#### [Your assignment]
Comb through the entries for "will" and pull out each line that holds it.
Exercise data: Begin
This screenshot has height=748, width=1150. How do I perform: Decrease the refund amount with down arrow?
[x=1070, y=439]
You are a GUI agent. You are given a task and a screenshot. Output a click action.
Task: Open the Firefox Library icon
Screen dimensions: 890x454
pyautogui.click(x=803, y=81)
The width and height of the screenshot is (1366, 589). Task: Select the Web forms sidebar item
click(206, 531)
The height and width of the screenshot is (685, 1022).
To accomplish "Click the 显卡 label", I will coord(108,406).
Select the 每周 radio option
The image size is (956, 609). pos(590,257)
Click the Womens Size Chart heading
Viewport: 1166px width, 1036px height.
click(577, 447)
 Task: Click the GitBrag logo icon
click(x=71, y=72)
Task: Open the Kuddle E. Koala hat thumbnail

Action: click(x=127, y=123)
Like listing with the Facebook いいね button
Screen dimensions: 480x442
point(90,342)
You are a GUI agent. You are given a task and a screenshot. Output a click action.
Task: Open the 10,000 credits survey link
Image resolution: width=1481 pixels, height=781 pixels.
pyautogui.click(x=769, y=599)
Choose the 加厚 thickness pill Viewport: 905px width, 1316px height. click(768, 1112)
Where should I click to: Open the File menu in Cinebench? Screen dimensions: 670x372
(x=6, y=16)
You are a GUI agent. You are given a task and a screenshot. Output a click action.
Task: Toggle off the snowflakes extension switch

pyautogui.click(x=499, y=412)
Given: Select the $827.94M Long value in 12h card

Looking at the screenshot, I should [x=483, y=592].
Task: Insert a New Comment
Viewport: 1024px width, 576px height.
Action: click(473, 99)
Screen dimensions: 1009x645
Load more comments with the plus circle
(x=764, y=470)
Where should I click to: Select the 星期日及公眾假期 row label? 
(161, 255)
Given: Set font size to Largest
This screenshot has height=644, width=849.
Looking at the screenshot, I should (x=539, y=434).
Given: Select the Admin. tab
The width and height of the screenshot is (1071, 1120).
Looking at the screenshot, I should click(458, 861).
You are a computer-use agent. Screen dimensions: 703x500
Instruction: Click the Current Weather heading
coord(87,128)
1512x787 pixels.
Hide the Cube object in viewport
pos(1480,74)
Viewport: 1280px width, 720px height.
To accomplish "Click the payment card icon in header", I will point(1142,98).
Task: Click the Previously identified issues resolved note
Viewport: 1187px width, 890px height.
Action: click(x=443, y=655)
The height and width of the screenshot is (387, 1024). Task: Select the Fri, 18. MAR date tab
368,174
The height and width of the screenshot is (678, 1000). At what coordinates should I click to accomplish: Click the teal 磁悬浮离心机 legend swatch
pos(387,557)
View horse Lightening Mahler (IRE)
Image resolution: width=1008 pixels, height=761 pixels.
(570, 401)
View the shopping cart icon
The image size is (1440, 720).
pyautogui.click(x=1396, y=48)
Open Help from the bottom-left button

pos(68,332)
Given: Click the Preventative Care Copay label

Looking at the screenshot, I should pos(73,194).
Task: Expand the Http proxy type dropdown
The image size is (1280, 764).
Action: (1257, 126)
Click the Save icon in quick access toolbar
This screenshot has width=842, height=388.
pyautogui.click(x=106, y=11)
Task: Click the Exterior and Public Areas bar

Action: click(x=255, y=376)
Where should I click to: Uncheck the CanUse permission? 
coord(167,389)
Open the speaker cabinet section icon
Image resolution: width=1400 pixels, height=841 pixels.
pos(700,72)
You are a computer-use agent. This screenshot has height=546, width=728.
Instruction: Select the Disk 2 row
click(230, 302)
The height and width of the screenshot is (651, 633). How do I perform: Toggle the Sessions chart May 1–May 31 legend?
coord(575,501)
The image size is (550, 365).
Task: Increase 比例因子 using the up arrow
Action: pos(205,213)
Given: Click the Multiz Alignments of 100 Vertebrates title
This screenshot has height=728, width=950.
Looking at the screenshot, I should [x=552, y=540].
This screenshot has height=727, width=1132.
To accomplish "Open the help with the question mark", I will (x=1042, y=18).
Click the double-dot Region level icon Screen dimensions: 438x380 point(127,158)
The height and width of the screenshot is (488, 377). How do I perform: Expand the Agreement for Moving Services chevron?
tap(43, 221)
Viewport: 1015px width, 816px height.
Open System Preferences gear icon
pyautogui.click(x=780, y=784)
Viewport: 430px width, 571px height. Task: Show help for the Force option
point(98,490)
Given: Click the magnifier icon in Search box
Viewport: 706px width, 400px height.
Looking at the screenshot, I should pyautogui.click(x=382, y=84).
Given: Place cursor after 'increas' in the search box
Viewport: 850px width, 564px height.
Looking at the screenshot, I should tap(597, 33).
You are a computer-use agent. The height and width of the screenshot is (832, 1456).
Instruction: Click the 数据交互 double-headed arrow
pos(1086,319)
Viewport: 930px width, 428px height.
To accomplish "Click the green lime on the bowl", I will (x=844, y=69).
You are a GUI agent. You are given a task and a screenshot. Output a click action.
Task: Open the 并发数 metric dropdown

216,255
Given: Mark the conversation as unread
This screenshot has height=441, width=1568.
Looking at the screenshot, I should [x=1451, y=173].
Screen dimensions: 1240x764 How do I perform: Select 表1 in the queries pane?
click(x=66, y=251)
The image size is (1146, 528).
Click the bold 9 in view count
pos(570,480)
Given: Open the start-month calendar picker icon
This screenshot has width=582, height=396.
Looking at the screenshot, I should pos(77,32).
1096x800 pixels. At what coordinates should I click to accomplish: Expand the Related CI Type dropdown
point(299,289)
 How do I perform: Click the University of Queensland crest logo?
Exercise data: End
#### [Result of the task]
To accomplish "Click the 显卡 label", I will coord(108,406).
To accomplish "Click the payment card icon in header", I will point(1142,98).
To accomplish "Open the help with the question mark", I will (x=1042, y=18).
To accomplish "Click the green lime on the bowl", I will (x=844, y=69).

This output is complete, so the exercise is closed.